Sequence composition, organization, and evolution of the core Triticeae genome

Abstract
We investigated the composition and the basis of genome expansion in the core Triticeae genome using Aegilops tauschii, the D-genome donor of bread wheat. We sequenced an unfiltered genomic shotgun (trs) and a methylation–filtration (tmf) library of A. tauschii, and analyzed wheat expressed sequence tags (ESTs) to estimate the expression of genes and transposable elements (TEs). The sampled D-genome sequences consisted of 91.6% repetitive elements, 2.5% known genes, and 5.9% low-copy sequences of unknown function. TEs constituted 68.2% of the D-genome compared with 50% in maize and 14% in rice.

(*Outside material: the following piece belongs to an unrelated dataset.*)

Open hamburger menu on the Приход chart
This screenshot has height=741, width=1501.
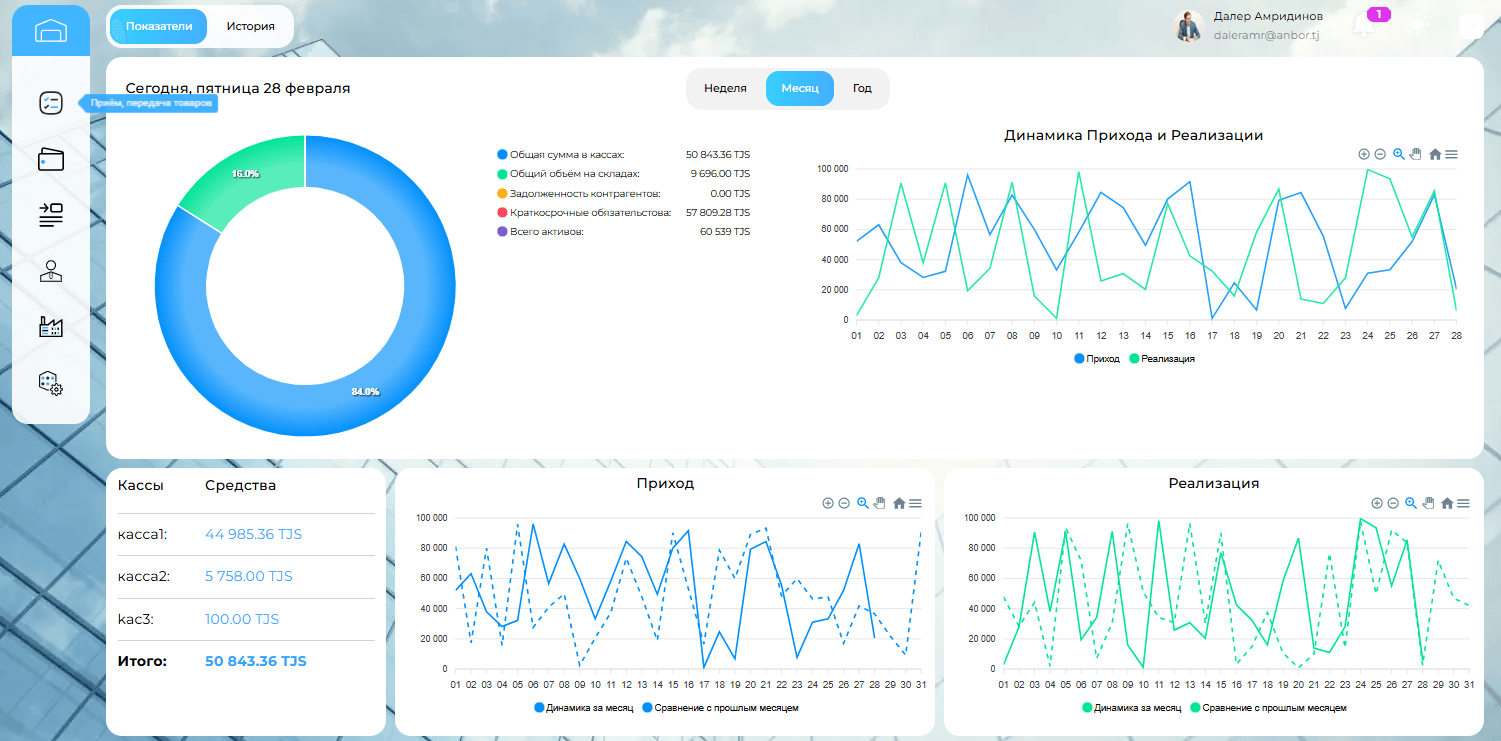click(x=915, y=503)
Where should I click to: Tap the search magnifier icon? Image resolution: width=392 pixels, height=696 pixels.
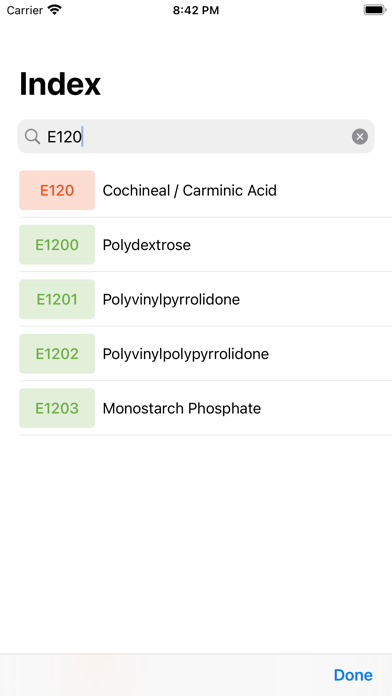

The DNA transposons constituted 13% of the D-genome compared with 2% in maize. TEs were methylated unevenly within and among elements and families, and most were transcribed which contributed to genome expansion in the core Triticeae genome. The copy number of a majority of repeat families increased gradually following polyploidization. Certain TE families occupied discrete chromosome territories. Nested insertions and illegitimate recombination occurred extensively between the TE families, and a majority of the TEs contained internal deletions. The GC content varied significantly among the three sequence sets examined ranging from 42% in tmf to 46% in trs and 52% in the EST. Based on enrichment of genic sequences, methylation–filtration offers one option, although not as efficient as in maize, for isolating gene-rich regions from the large genome of wheat.